WHAT IS NEEDED.
Echo the lines of the listing below starting at the line containing "Where should I click to: Click" and ending at the line containing "pyautogui.click(x=447, y=426)", both included, reproducing them verbatim.

---------- RECORD SET

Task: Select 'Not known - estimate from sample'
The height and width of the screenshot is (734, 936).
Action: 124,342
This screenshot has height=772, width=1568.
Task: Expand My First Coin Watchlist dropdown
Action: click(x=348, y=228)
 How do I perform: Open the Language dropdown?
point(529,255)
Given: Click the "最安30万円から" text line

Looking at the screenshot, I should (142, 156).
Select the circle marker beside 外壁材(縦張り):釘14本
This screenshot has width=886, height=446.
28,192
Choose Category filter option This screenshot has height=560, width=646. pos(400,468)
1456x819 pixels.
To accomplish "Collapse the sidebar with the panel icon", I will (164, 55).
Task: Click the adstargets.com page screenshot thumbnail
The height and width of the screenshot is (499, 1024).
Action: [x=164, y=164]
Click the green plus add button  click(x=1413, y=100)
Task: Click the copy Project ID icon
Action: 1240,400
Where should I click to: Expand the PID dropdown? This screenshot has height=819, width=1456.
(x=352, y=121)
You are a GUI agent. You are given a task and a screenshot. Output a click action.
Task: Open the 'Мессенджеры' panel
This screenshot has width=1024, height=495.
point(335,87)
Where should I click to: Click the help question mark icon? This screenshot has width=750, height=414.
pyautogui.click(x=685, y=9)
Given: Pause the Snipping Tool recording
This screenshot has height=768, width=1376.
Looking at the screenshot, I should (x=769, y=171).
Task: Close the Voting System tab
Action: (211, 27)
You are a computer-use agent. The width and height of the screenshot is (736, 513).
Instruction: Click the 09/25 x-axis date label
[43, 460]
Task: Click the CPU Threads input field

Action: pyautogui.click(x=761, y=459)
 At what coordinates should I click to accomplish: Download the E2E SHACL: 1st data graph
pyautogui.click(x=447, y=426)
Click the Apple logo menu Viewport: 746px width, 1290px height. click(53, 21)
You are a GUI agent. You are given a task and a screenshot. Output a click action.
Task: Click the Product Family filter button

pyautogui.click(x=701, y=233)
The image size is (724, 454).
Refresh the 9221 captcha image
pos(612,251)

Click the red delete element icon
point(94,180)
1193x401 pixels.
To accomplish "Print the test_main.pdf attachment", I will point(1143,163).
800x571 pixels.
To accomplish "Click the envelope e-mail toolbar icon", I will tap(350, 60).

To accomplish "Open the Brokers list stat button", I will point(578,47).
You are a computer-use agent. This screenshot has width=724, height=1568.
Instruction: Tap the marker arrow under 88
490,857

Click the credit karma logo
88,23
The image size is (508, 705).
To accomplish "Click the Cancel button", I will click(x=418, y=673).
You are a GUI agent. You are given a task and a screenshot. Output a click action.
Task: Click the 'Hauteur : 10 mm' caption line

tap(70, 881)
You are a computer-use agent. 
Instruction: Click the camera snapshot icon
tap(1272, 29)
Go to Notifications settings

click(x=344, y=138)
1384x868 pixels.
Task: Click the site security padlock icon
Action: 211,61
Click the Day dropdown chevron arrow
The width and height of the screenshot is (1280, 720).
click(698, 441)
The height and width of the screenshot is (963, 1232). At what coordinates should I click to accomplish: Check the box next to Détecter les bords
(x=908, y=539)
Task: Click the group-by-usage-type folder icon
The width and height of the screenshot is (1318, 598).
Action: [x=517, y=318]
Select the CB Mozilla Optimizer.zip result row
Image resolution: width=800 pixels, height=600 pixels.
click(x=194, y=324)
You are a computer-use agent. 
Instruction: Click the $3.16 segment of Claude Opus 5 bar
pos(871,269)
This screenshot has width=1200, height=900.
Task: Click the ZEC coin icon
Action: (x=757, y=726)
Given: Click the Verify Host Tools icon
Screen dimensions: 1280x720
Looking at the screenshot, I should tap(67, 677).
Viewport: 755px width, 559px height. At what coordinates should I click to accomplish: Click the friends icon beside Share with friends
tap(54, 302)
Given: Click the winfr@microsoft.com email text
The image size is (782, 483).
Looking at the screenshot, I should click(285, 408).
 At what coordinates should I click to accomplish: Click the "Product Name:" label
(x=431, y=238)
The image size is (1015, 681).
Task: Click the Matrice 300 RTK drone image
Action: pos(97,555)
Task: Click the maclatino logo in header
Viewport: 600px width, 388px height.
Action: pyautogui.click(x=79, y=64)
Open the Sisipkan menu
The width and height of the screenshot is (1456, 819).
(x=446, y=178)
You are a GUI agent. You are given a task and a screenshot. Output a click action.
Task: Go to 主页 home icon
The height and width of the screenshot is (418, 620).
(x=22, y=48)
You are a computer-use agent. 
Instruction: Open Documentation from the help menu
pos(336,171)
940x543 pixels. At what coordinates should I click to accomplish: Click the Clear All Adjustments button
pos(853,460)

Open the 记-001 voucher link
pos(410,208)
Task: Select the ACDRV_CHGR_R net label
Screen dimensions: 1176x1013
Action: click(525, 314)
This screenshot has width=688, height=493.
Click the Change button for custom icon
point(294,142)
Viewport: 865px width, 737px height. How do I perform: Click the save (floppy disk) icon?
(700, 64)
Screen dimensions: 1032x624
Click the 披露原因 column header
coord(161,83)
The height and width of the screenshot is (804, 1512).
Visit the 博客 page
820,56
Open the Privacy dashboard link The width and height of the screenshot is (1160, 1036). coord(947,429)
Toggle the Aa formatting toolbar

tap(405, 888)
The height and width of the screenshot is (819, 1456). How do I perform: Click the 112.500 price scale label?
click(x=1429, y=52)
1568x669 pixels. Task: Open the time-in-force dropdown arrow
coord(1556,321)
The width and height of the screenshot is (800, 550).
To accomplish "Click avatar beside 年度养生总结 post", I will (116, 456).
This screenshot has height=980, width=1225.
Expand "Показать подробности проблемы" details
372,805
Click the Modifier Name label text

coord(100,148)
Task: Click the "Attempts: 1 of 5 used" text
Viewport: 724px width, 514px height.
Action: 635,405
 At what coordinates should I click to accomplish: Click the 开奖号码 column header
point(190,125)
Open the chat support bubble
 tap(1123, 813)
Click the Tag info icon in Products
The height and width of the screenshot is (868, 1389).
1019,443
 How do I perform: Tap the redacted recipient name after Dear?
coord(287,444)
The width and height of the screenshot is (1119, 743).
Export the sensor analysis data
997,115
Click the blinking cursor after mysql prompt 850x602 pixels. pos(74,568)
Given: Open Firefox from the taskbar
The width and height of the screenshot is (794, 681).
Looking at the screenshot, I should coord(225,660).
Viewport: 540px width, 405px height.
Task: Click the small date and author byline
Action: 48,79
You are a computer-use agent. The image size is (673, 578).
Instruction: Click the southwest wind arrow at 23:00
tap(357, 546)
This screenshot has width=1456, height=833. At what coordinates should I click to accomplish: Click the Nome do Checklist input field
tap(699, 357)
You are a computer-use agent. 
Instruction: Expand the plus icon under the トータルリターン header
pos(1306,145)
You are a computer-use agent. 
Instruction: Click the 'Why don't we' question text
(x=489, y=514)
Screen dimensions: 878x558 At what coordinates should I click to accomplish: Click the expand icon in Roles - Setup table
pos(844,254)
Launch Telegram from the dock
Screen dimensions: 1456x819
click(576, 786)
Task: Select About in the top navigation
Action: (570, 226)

--------------------

CORRECT RESULT.
Where should I click to: Click the help question mark icon? This screenshot has width=750, height=414.
pyautogui.click(x=685, y=9)
Given: Pause the Snipping Tool recording
This screenshot has height=768, width=1376.
Looking at the screenshot, I should (x=769, y=171).
Task: Close the Voting System tab
Action: (211, 27)
You are a computer-use agent. The width and height of the screenshot is (736, 513).
Instruction: Click the 09/25 x-axis date label
[43, 460]
Task: Click the CPU Threads input field

Action: pyautogui.click(x=761, y=459)
 At what coordinates should I click to accomplish: Download the E2E SHACL: 1st data graph
pyautogui.click(x=447, y=426)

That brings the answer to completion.